A few weeks before AI Engineer Singapore, Singapore's Foreign Minister Dr Vivian Balakrishnan published a detailed technical write-up of his personal AI second brain on GitHub. He had built a system that answers his questions, researches topics, drafts speeches, and gives him daily briefings.
A retired eye surgeon turned diplomat, he had every reason to leave that kind of build to someone else. Instead, he assembled it himself, the way an engineer would.
Sitting in the front row watching him speak, that's what struck me. Not his credentials, but the specific choice he had made: to understand AI by building with it, rather than being briefed on it.
A group photo with Minister Vivian Balakrishnan after his keynote
I was one of 20 students sponsored by 65Labs to attend the conference's first Asia edition, held over three days at SMU and the Capitol Theatre. Most of the people around me had shipped products, managed engineering teams, or were running their own companies.
I expected a lot of talk about model capability: benchmark scores, parameter counts, which lab is ahead. There was some of that. But the talks that landed hardest kept returning to a different question: given that you have access to a capable model, what do you actually do with it?
The system is the product
One answer came from Tejas Kumar of IBM, and it pushed the question further than I expected. His argument was direct: with the right harness around a model - the right prompts, tools, and structure - you can get strong results even from a weaker model. He demoed this live on stage using GPT-3.5-Turbo, a legacy model most builders have moved past, building a browser agent to upvote a Hacker News post.
Tejas Kumar presenting on harnesses
What made it stick was watching the same model behave completely differently depending on how the harness was built. With vague tool definitions and no real error handling, the agent hallucinated and reported the task done when nothing had happened. As Tejas tightened the tool definitions and introduced explicit error responses that surfaced real failure states, the agent became honest about what it couldn't do, and eventually completed the task. The model never changed. The harness did.
It's a small demo, but it points at something bigger. For most of the last few years, the dominant conversation in AI has been about model capability, on the assumption that access to the best model put you most of the way there. What the builders at AI Engineer Singapore kept saying, in different ways, is that this is no longer the interesting part of the problem. The model is becoming infrastructure. The system built on top of it is the product.
The human in the loop has to actually be in the loop
If the system is where the work has moved, the next question is who's responsible for it. Gavriel Cohen, creator of NanoClaw - the tool Dr Vivian used to build his second brain - put it plainly in his keynote: agents do the work, but whoever presses approve is accountable. Capability doesn't dissolve responsibility, it concentrates it.
A candid photo with Gavriel Cohen after his keynote
This echoes Dr Vivian's message from earlier. You can outsource computation and memory, but you cannot outsource understanding. And if you're in a position of authority, you can delegate work, but you cannot delegate accountability. A system where the operator doesn't understand what they're approving is a poorly designed system, regardless of how capable the model underneath it is. As Dr Vivian put it: "You cannot govern a technology that you have only been briefed on. You had better get your hands dirty, and then you understand both the potential and the limits, and the problems."
Where Singapore fits
That same shift - from the model itself to the system and judgment around it - applies to countries too.

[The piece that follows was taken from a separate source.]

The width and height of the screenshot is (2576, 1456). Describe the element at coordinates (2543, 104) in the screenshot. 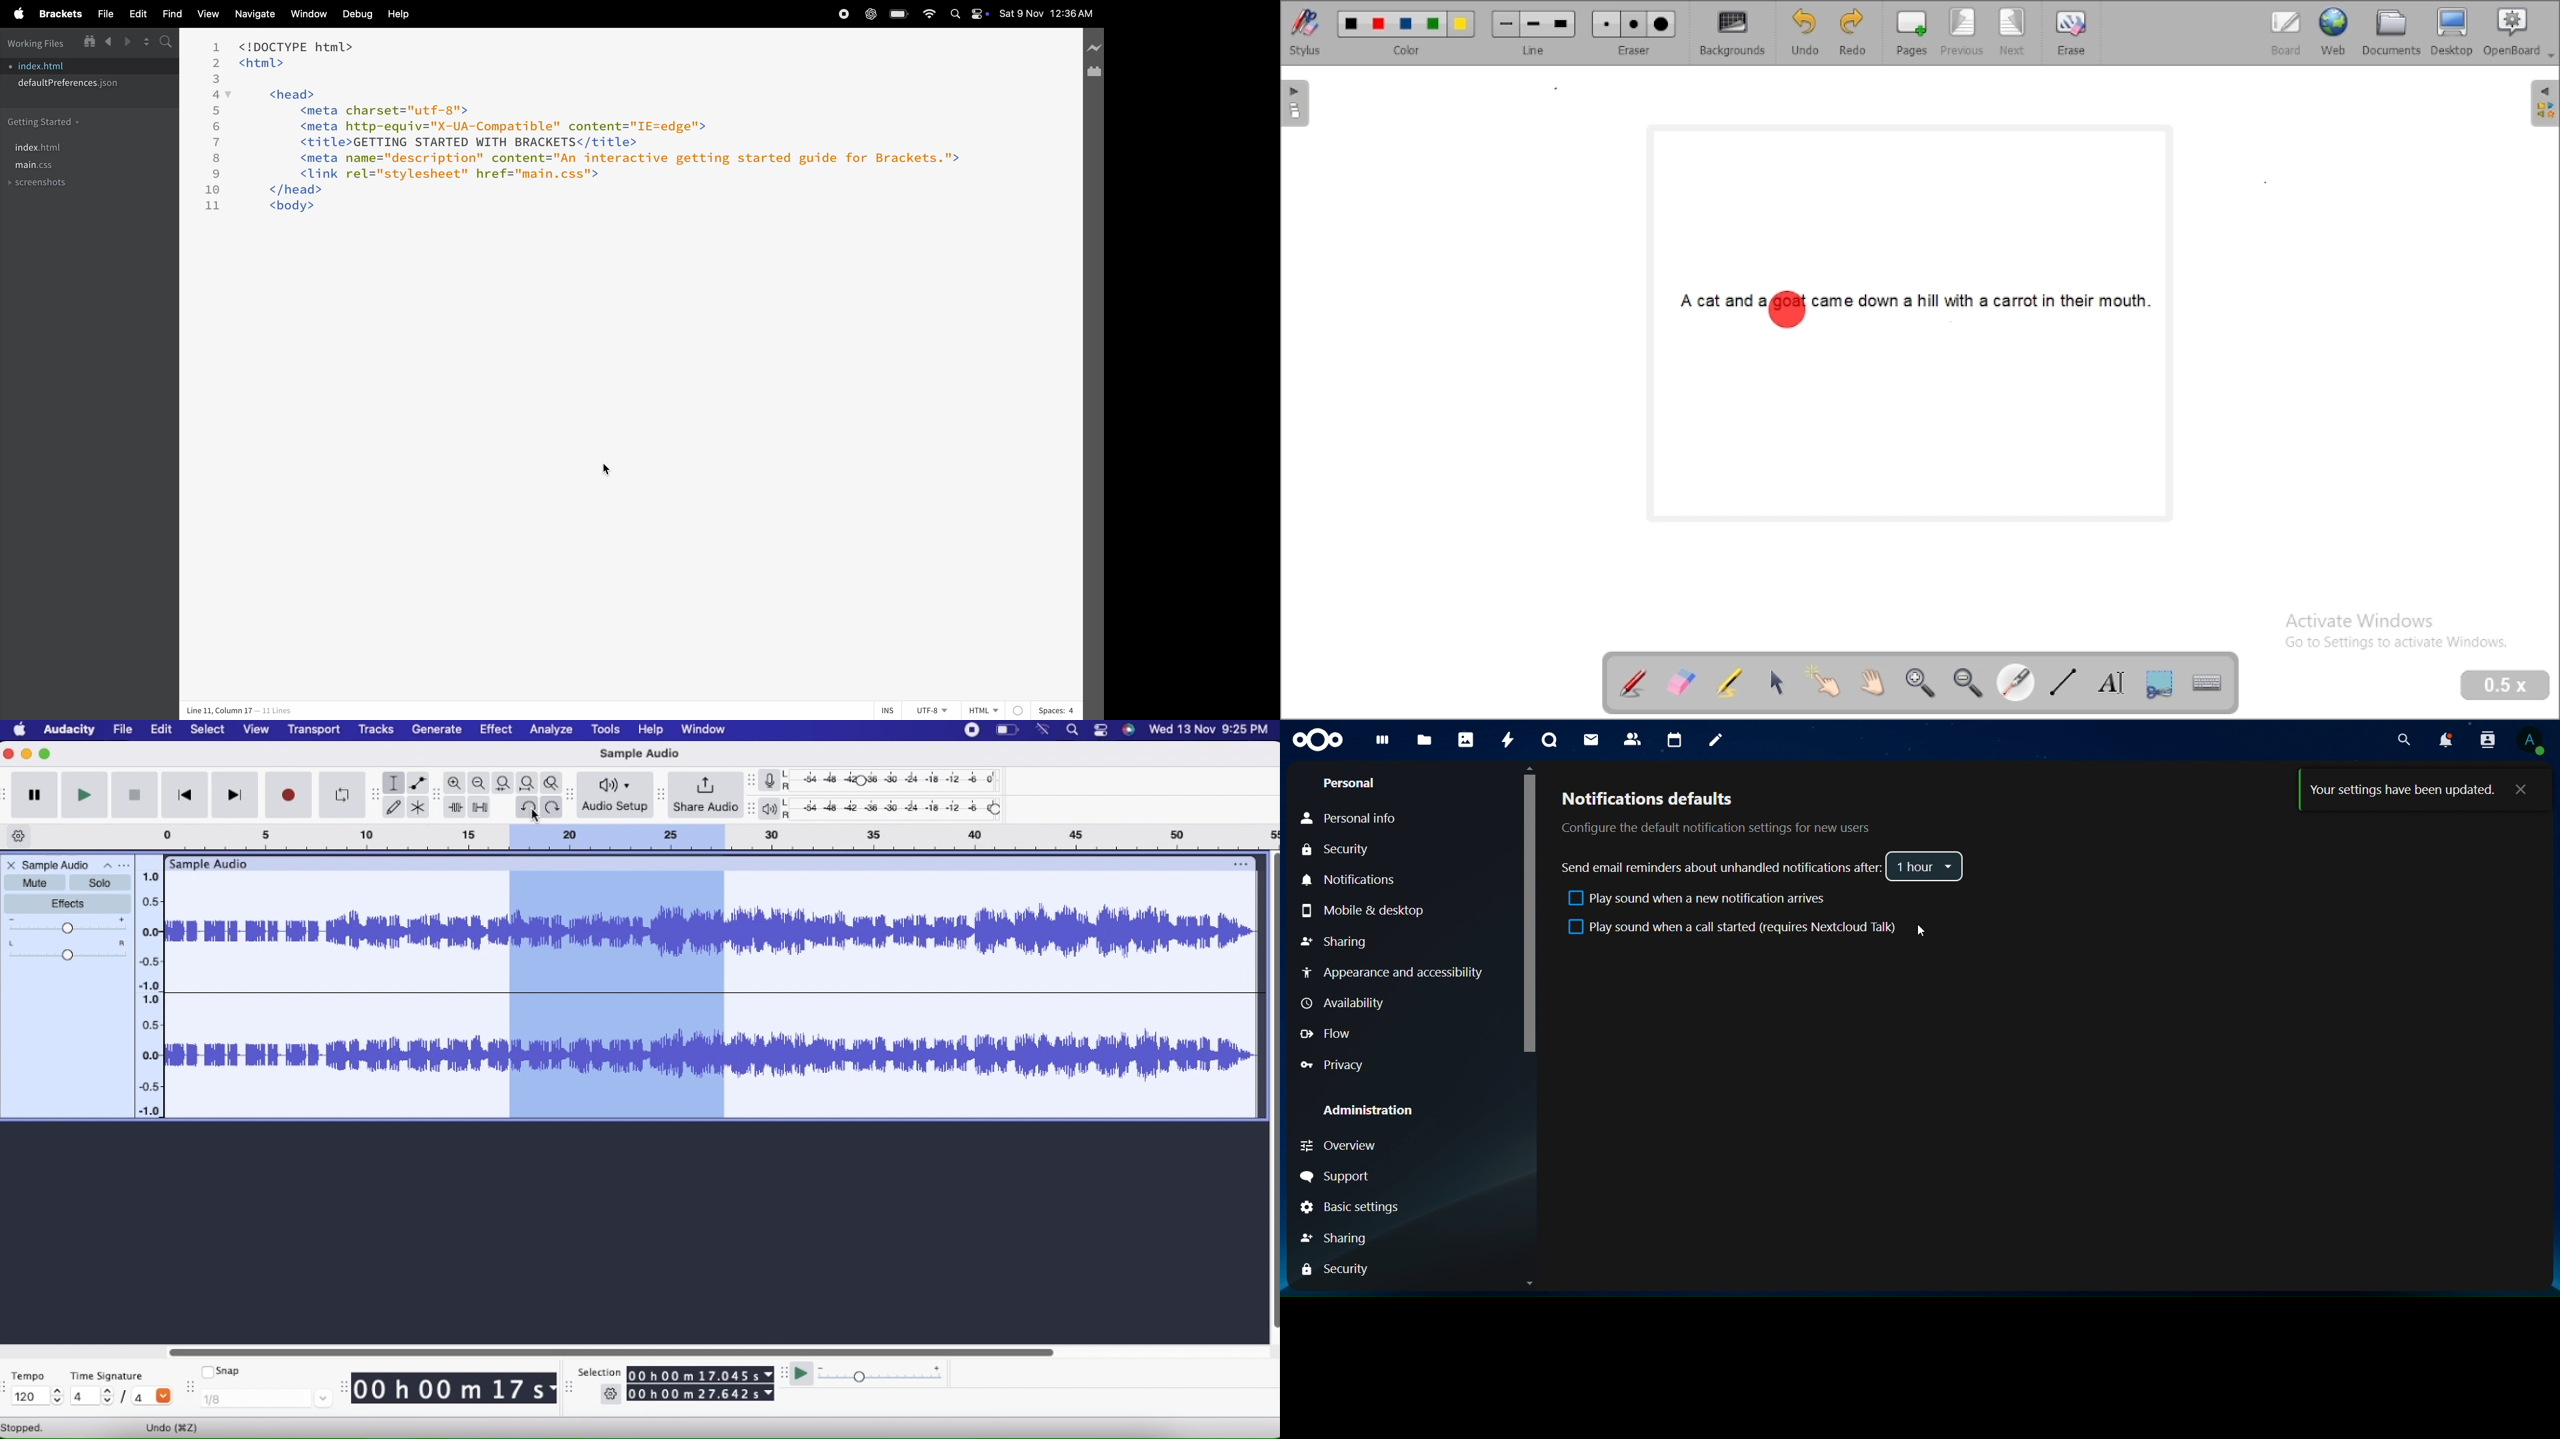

Singapore is not going to win the race to build the most powerful foundation model. That race is being run in San Francisco and Beijing, with compute budgets and research teams no city-state can realistically match. Singapore's Deputy Prime Minister Gan Kim Yong said as much in the Economic Strategy Review Committee: Singapore is not likely to be at the frontier of model development, but it can be at the frontier of deployment at scale.
The conversations at AI Engineer kept pointing at what that actually means. The frontier isn't in the weights. It's in the layer above the model - the evals, the tooling, the system design, the integration into real workflows. And it's in the layer around the model - the judgment, governance, and understanding - that turns a capable AI system into a trustworthy one.
For builders here, that's a more specific opportunity than it might sound. The companies that will matter in Singapore's AI economy are not the ones training models. They're the ones figuring out how to make those models work reliably in healthcare, in finance, in government services, in the operational complexity of Southeast Asian markets. That requires deep domain knowledge, rigorous evaluation, and the kind of trust that takes time to build. These are things Singapore can compete on.
The bottleneck in AI is no longer the model. It's the system built on top of it, and the people who genuinely understand what they're running. That's where the work is. And it's where Singapore has a real shot.